Guard and Reserve, numbering more than 2.4 million make up the sixth group. While these people may only come to a base for one weekend a month, and full weeks of training each year, they also make special trips to take advantage of the tax-free shopping and other benefits of military service. For example, Base Info, Ticket, and Travel (ITT) offices provide information about free and generously discounted travel and entertainment offers. These include discounted commercial airline tickets, vacation cruises, hotel rooms, amusement park admissions, and tickets to professional sporting events, etc.

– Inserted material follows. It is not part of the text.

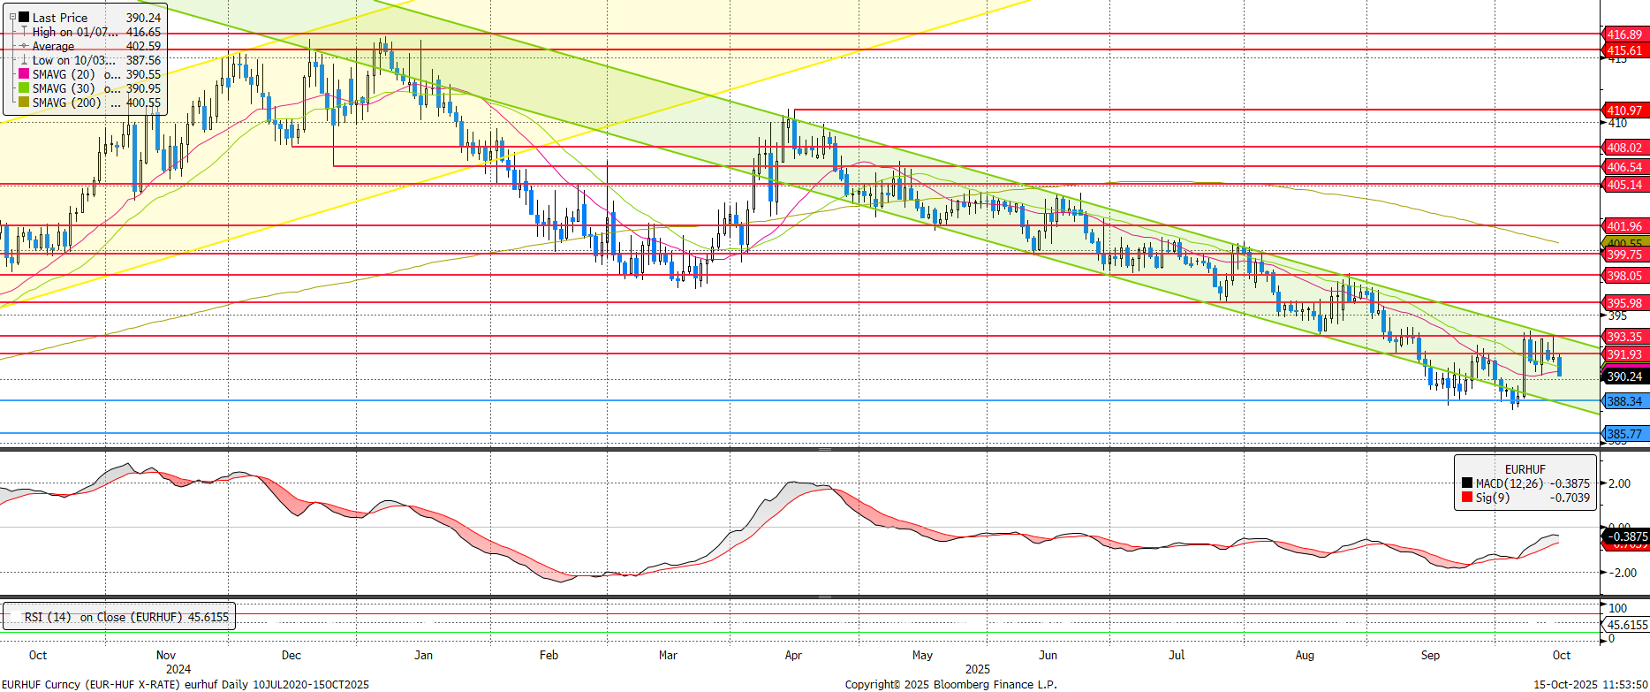
Task: Click the 45.6155 RSI value axis tag
Action: 1626,625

The seventh group is very large in number and they, too, have even more reasons to visit their local military installation quite regularly. The military retiree community numbers 2.4 million and are as young as 38 years old; about 1/3 live within a 50 mile radius of the main base gates. But the driving distance is much less when you consider they have access through back gates using their retiree credentials. Retiree IDs give them full use of free recreation facilities like fitness centers and pools, and nominally priced facilities like skeet ranges at outdoor recreation centers, golf courses ($15/round), as well as clubs, restaurants and tax-free Commissary & Exchange shopping. Many come regularly just for camaraderie with fellow retirees. They also schedule medical and dental appointments at on-base hospitals and clinics, and fill prescriptions at the base pharmacy; what’s more, whether they live close-by or not, when they travel they can make use of the ITT Offices, RV parks or on-base lodging facilities, where a clean, and well-attended hotel room may cost them as little as $35/night, and where they can fill their tanks with gas whose price per gallon does not include any federal, state, county, or local taxes.

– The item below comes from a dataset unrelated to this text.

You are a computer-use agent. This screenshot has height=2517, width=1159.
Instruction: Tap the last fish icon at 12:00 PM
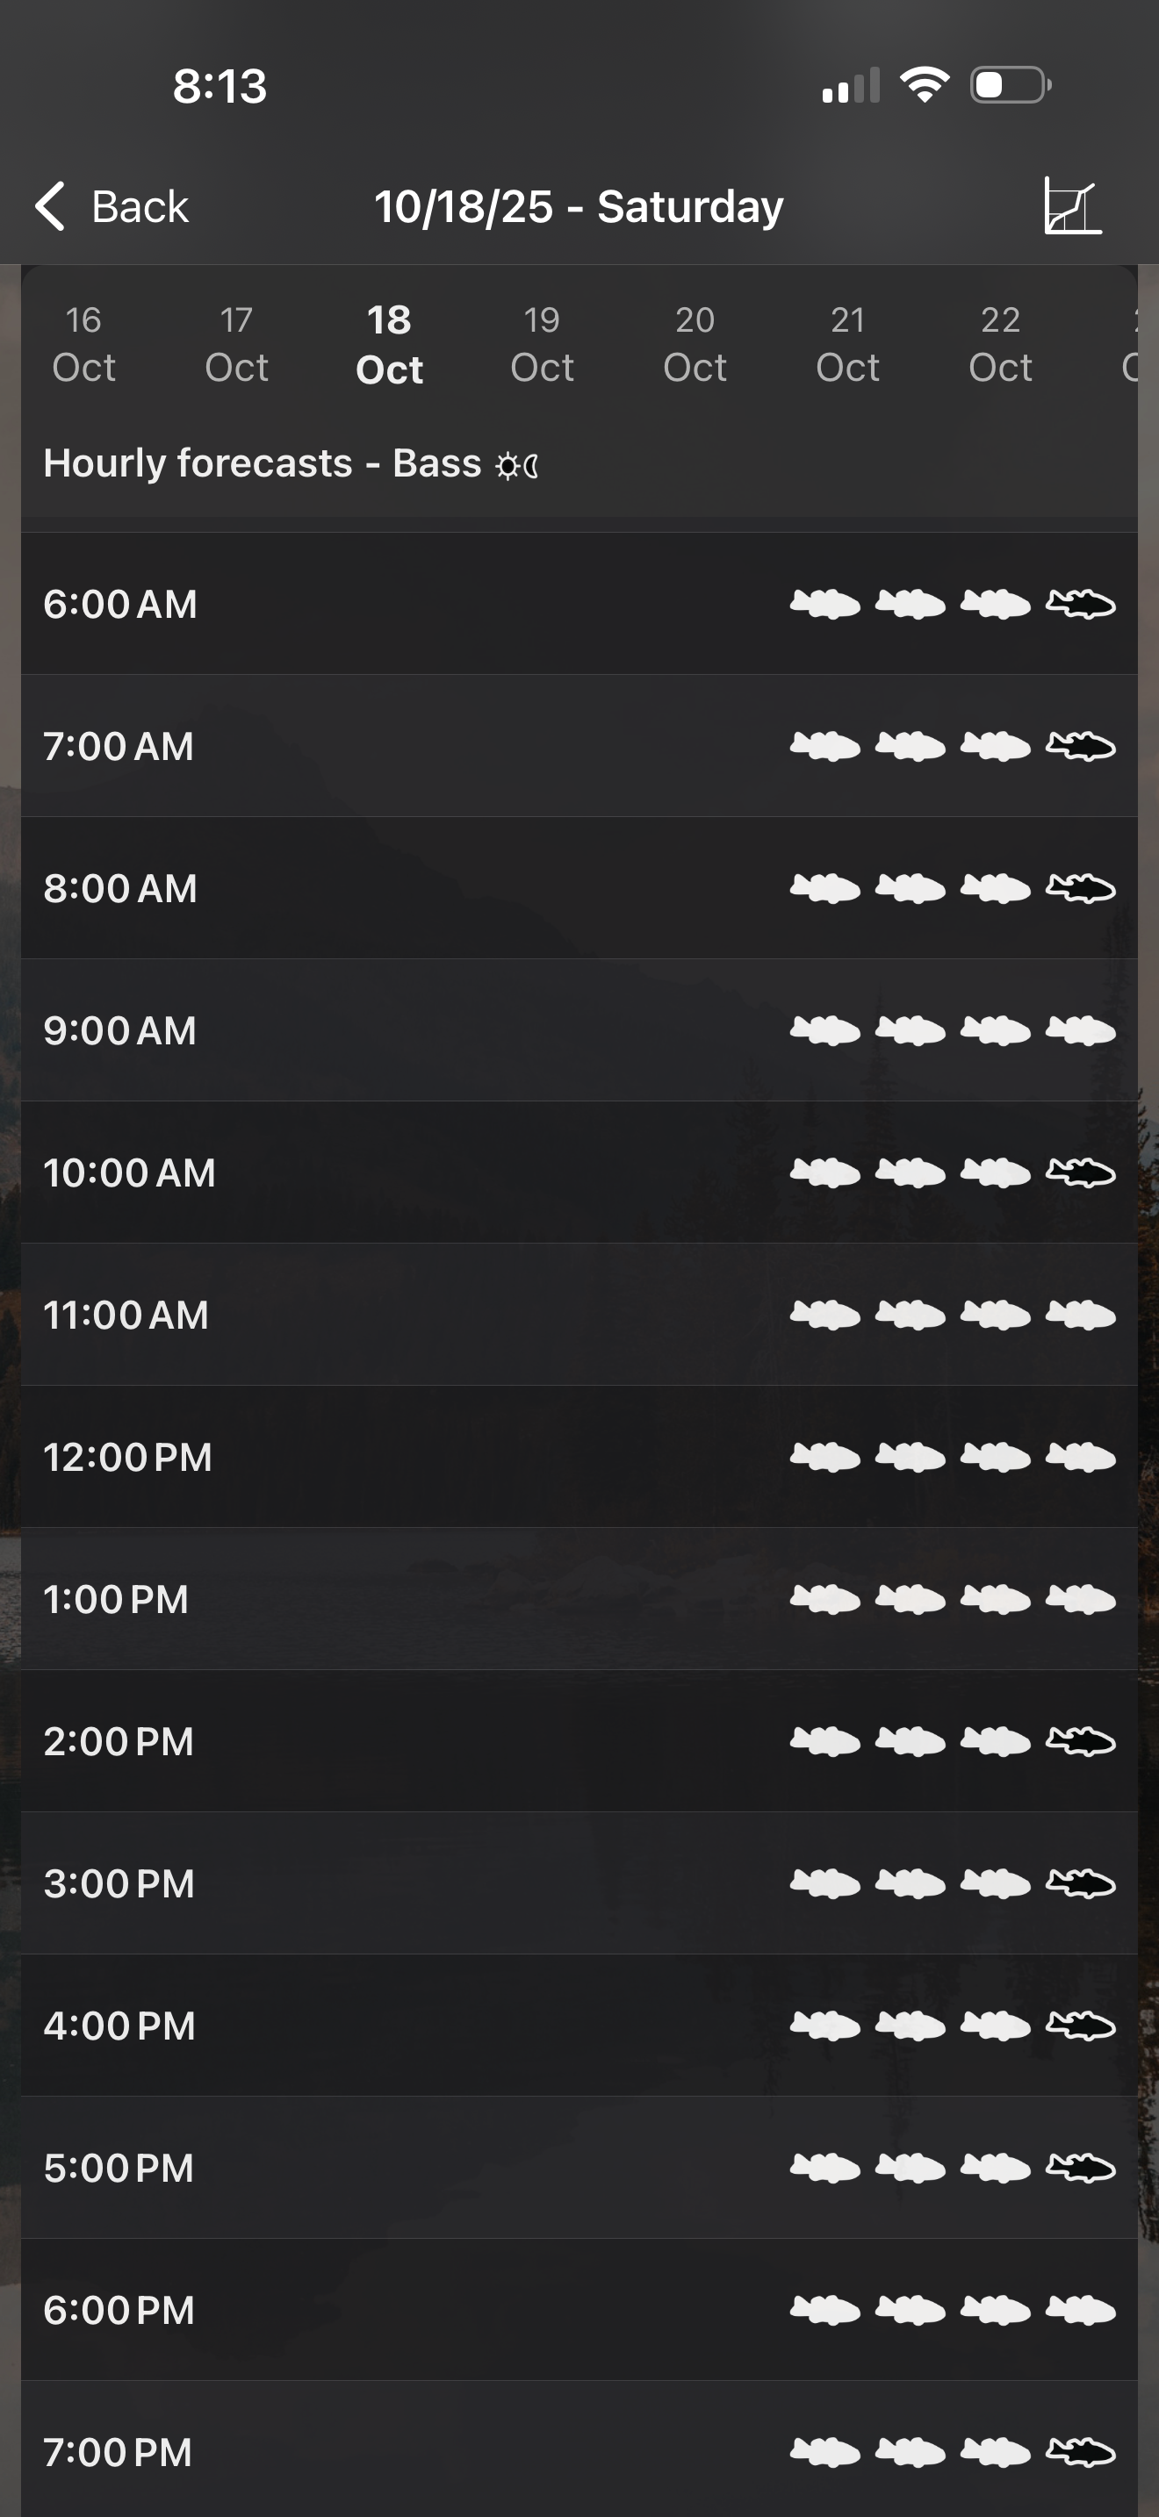tap(1080, 1457)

Finally, the Ad Hoc visitors who have business on the base on any given day should also be considered. FedEx and UPS drivers are there every day. As we mentioned earlier, installations are huge economic engines in their communities. Most military bases are located in “B” and “C”, and even a few “D” counties. Purveyors of goods and services often earn their living selling their merchandise and services to a base, with people, facilities and infrastructure that regularly need tending. Political officials, from the local mayor to Members of Congress, will visit from time to time. Bases also host celebrities, dignitaries, and high profile visitors, and their entourages.
We encourage you to think of military installations as self-contained cities and towns not reached with ordinary advertising strategies and tactics, and populated by a wide variety of people with compelling reasons for being there. All bases possess their own array of excellent facilities and amenities that make them very attractive—from tax-free and discounted shopping to low cost Day Care for military children as young as six weeks, to auto skills centers where Do-It-Yourselfers with the right credentials can get free and low-cost assistance from certified mechanics to repair their cars, trucks and motorcycles. All bases have extensive recreational spaces–parks, baseball fields, and some even have beautiful beaches.
Bottom line, all bases play host to millions of people every day who will see an advertiser’s OOH message in an uncluttered, and more orderly environment. What’s more ideal placement opportunities can help efficiently showcase a brand message, and/or generate new leads.